> **PAGE TEXT**
Technicals: For the short term trader, Allendale uses its own unique custom
Moving Averages to monitor price momentum, define key support and
resistance levels as well as advise where key pivot points are located when
bulls may turn bearish and bears to turn bulls. We also include last weeks
closing price for the weekly chartist as we draw closer to the end of the
week to anticipate the possibility for futures to have a positive weekly
close or if weakness is ensuing.
Farm Bill: Highlights of the House and Senate Farm Bill are found within
our Grain Fundamentals II page. Congress has passed the most recent version
of a new farm bill which has overriding powers of a veto by President Bush.
Interestingly enough the proposed farm bill has language which "require
electronic energy traders to provide an audit trail and record-keeping,
monitor for market manipulation, and increase financial penalties for cases
of market manipulation and excessive speculation."
Weather: private weather services suggest an available open window for
planting of corn and soybeans for the next five days. The region forecasted
is the Delta, through Missouri, Kansas, southwest Iowa and up through the
Dakotas. A similar forecast for the east cornbelt but for later next week.
Corn Fundamentals: the trade suggest its transitioning from planting
progress to emergence. Read next section below. Fundamentally futures
should be well supported by slow emergence and steady demand. Weather
patterns may be shifting from a steady stream of rains to something more
sporadic and allowing for better chance for planting progress. Floor
traders suggest corn plantings to be at a level of 75% planted vs a five
year average of 88% when NASS releases its update at 3 pm on Monday. We
view weather as supportive to futures but realize corrective breaks are
Corn Emergence: the trade suggest it is transitioning its focus more
heavily on corn emergence and less weight on the corn planting progress. If
it is the case, then the corn trade needs to be supportive to futures. The
May 11th corn emergence level is estimated at 11%. Dating back to 1999, the
highest percentage of emergence was 51 in the year 2000 with a five year
average level of 33% and ten year average of 32%. Typically for this
present week emergence usually gains 23% suggesting by NASS's next release
11% could become 34%. However historical research suggest by next Sunday,
corn emergence typically is 56%, none the less, still very much delayed.

> **DATASET**
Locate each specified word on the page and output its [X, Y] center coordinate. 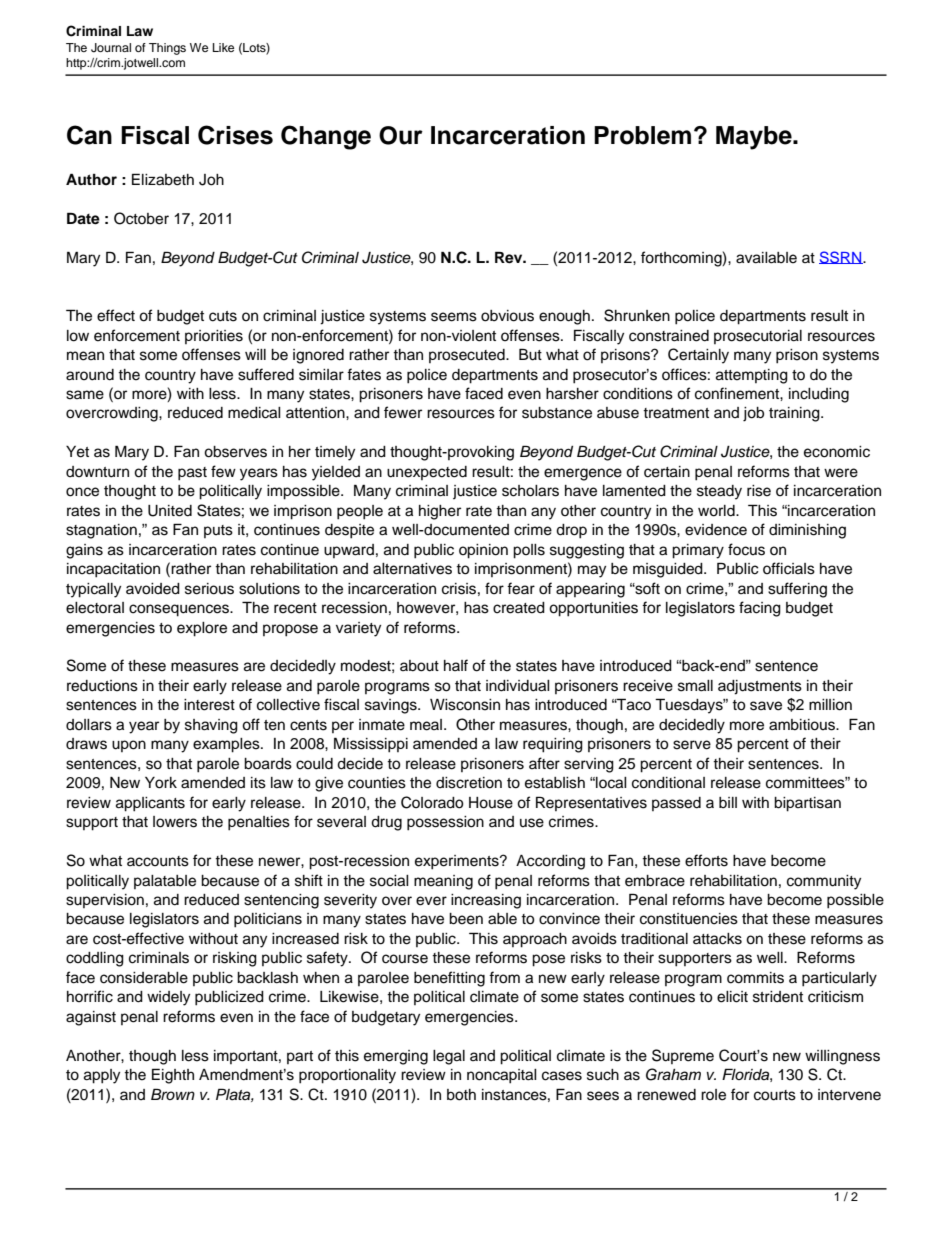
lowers [175, 822]
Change [326, 137]
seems [454, 317]
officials [789, 568]
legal [449, 1057]
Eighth [173, 1076]
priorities [214, 337]
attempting [752, 376]
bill [728, 802]
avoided [153, 589]
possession [445, 823]
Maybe [755, 138]
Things [167, 49]
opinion [483, 551]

> **EXERCISE DETAILS**
Reproduce the grain market commentary above word for word, starting with "Technicals: For the" and going on through "by President Bush.".

> **EXERCISE SOLUTION**
Technicals: For the short term trader, Allendale uses its own unique custom
Moving Averages to monitor price momentum, define key support and
resistance levels as well as advise where key pivot points are located when
bulls may turn bearish and bears to turn bulls. We also include last weeks
closing price for the weekly chartist as we draw closer to the end of the
week to anticipate the possibility for futures to have a positive weekly
close or if weakness is ensuing.
Farm Bill: Highlights of the House and Senate Farm Bill are found within
our Grain Fundamentals II page. Congress has passed the most recent version
of a new farm bill which has overriding powers of a veto by President Bush.